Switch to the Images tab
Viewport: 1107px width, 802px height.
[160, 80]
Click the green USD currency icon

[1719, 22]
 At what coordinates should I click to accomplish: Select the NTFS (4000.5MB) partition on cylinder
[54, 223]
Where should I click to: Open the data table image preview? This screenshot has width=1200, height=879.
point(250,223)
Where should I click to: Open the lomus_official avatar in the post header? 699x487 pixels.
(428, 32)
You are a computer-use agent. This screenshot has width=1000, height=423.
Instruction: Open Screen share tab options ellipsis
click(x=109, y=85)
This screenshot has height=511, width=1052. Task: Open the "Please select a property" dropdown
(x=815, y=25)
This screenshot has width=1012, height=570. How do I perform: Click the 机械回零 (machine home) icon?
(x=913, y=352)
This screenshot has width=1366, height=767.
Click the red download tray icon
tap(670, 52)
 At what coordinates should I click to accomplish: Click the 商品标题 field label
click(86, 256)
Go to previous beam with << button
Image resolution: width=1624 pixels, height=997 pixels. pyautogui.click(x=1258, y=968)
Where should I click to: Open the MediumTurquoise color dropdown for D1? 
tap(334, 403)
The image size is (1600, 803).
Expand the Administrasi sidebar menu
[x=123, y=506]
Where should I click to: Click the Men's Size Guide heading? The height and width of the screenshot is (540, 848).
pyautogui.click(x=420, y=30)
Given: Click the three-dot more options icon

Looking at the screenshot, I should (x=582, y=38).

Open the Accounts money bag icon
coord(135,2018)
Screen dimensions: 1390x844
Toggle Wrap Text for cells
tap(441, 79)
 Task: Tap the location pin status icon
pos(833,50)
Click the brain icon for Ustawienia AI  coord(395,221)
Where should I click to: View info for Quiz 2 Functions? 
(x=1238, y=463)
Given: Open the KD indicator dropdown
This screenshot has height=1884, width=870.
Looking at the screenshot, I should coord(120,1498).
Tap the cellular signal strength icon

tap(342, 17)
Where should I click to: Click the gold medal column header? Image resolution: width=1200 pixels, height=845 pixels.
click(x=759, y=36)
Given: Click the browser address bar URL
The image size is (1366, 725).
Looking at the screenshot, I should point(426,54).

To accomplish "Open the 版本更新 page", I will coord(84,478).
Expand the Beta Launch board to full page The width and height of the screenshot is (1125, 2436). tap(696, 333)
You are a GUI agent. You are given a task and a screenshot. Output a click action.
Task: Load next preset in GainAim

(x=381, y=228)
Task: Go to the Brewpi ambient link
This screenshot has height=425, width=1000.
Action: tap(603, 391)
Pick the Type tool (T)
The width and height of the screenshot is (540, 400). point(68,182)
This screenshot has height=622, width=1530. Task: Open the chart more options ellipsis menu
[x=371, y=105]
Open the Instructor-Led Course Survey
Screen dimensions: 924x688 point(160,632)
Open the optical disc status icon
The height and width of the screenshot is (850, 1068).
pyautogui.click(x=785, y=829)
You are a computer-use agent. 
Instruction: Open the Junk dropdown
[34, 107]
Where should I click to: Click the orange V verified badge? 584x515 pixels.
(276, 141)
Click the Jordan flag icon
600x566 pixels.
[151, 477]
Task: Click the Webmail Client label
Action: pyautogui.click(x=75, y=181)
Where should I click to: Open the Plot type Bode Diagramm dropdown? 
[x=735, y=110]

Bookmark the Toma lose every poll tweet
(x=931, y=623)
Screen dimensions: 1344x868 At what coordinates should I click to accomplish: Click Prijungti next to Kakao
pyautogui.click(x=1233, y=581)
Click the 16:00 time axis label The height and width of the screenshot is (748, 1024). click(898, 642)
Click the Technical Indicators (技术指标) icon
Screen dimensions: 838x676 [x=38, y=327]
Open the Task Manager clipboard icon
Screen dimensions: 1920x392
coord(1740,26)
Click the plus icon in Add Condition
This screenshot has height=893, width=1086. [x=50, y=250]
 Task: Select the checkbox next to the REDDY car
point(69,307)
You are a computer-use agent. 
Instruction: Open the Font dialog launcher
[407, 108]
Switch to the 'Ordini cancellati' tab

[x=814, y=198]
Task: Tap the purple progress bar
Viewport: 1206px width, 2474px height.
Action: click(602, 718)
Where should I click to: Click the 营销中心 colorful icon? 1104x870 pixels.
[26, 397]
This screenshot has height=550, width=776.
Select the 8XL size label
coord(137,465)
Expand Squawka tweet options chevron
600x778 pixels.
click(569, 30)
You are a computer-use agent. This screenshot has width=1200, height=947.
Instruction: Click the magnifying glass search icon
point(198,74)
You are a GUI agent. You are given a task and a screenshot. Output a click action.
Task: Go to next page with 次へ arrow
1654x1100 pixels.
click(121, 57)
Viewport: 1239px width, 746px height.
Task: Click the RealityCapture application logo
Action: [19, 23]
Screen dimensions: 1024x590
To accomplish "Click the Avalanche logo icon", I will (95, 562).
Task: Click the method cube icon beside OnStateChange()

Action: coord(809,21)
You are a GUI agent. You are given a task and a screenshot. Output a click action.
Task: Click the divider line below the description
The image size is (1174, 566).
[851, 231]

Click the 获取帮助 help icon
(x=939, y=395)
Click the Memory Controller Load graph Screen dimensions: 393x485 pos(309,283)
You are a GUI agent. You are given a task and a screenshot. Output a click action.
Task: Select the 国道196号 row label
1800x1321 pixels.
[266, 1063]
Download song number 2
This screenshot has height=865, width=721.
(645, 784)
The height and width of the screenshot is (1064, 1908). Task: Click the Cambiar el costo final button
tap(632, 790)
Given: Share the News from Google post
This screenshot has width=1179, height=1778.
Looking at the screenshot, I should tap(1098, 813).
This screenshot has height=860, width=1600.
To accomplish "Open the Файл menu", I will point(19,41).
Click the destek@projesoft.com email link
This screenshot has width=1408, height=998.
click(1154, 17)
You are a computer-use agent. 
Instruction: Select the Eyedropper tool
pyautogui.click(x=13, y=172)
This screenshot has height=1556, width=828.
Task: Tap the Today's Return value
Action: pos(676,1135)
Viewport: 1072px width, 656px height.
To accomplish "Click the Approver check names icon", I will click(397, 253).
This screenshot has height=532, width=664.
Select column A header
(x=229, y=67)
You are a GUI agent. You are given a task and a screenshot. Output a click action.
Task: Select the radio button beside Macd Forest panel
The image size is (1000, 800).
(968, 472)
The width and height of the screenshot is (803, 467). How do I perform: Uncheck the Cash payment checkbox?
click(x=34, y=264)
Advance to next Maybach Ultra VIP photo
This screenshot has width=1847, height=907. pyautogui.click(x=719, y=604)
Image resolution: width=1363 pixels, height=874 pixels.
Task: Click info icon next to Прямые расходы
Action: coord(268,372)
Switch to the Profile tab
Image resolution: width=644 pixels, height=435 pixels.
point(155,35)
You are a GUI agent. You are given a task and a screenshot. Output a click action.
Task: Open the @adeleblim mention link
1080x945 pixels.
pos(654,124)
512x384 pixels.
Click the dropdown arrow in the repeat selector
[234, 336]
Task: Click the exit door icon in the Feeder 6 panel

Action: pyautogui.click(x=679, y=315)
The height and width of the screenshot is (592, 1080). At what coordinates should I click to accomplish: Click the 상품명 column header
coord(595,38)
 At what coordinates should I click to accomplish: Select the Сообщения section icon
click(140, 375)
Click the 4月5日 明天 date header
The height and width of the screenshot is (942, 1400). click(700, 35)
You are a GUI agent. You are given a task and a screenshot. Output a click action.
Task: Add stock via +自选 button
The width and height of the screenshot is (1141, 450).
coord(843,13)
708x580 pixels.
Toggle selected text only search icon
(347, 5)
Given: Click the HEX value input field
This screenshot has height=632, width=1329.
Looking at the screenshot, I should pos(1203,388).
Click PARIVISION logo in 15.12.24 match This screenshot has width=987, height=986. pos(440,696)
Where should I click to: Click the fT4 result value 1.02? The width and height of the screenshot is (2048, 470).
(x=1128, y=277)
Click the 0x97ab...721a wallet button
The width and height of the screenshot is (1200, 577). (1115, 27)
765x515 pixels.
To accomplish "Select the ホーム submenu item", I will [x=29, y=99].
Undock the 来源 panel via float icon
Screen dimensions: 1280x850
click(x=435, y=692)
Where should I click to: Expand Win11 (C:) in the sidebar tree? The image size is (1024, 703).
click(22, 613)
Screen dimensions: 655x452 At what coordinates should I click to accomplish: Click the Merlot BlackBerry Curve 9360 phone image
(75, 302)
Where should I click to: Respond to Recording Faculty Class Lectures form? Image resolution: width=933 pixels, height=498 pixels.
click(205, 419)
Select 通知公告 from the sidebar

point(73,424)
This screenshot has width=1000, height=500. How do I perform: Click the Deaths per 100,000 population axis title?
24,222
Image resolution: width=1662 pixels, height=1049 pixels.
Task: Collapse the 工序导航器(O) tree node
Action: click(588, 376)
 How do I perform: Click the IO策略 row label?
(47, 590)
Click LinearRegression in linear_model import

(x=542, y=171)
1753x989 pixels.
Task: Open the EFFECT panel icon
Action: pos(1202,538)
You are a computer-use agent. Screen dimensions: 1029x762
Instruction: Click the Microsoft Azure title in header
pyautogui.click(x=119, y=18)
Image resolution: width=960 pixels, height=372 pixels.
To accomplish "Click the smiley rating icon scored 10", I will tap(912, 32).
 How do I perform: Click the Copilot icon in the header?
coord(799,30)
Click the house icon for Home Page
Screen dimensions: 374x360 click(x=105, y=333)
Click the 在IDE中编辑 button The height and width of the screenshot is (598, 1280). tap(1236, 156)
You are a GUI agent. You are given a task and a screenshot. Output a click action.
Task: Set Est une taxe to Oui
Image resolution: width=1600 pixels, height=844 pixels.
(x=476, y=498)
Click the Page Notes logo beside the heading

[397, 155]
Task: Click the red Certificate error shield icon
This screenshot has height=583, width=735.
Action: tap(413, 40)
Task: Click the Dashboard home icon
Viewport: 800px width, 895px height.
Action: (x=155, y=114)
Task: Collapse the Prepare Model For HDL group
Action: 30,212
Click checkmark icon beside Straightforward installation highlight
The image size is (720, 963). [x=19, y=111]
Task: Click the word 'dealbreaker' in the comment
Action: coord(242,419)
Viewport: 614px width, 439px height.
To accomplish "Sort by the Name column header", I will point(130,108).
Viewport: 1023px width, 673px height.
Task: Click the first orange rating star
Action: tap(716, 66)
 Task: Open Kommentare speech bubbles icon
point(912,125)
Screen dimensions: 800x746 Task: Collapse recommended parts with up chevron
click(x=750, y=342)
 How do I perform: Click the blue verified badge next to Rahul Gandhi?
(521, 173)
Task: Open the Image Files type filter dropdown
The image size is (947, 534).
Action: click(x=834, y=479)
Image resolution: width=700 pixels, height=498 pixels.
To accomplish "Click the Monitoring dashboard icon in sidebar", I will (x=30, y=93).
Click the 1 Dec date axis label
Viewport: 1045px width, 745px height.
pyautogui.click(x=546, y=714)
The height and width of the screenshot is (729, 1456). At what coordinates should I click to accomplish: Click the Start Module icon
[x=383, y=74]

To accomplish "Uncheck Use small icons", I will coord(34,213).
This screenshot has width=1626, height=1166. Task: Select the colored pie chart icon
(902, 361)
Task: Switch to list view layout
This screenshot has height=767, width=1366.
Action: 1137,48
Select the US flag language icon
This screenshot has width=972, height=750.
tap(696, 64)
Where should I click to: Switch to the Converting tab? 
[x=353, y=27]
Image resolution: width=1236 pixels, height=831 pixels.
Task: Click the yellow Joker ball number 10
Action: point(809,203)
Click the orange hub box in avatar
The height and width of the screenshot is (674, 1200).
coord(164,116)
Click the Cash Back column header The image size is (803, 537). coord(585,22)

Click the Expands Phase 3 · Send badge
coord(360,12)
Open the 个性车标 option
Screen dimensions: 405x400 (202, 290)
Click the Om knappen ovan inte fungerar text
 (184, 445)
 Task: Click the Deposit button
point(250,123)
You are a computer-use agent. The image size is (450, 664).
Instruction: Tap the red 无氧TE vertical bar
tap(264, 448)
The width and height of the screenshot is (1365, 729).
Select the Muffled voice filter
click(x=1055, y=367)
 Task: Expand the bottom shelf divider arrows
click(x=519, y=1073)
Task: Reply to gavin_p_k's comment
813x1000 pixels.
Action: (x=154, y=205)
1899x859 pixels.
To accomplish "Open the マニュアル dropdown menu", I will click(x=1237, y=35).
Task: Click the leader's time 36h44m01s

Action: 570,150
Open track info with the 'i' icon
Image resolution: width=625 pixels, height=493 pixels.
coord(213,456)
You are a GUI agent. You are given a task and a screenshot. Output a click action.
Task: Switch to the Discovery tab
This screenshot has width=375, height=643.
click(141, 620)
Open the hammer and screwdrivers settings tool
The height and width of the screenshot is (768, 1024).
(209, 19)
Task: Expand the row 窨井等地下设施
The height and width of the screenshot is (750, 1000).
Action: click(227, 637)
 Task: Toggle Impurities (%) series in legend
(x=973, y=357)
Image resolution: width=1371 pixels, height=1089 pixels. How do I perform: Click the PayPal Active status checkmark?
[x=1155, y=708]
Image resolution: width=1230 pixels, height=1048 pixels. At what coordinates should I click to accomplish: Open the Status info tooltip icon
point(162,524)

What to work on: Of all the entries above, retype exactly the lines from the line with "Click the Om knappen ovan inte fungerar text" to the line with "Task: Reply to gavin_p_k's comment", both included, and no others.

Solution for this exercise:
Click the Om knappen ovan inte fungerar text
 (184, 445)
 Task: Click the Deposit button
point(250,123)
You are a computer-use agent. The image size is (450, 664).
Instruction: Tap the red 无氧TE vertical bar
tap(264, 448)
The width and height of the screenshot is (1365, 729).
Select the Muffled voice filter
click(x=1055, y=367)
 Task: Expand the bottom shelf divider arrows
click(x=519, y=1073)
Task: Reply to gavin_p_k's comment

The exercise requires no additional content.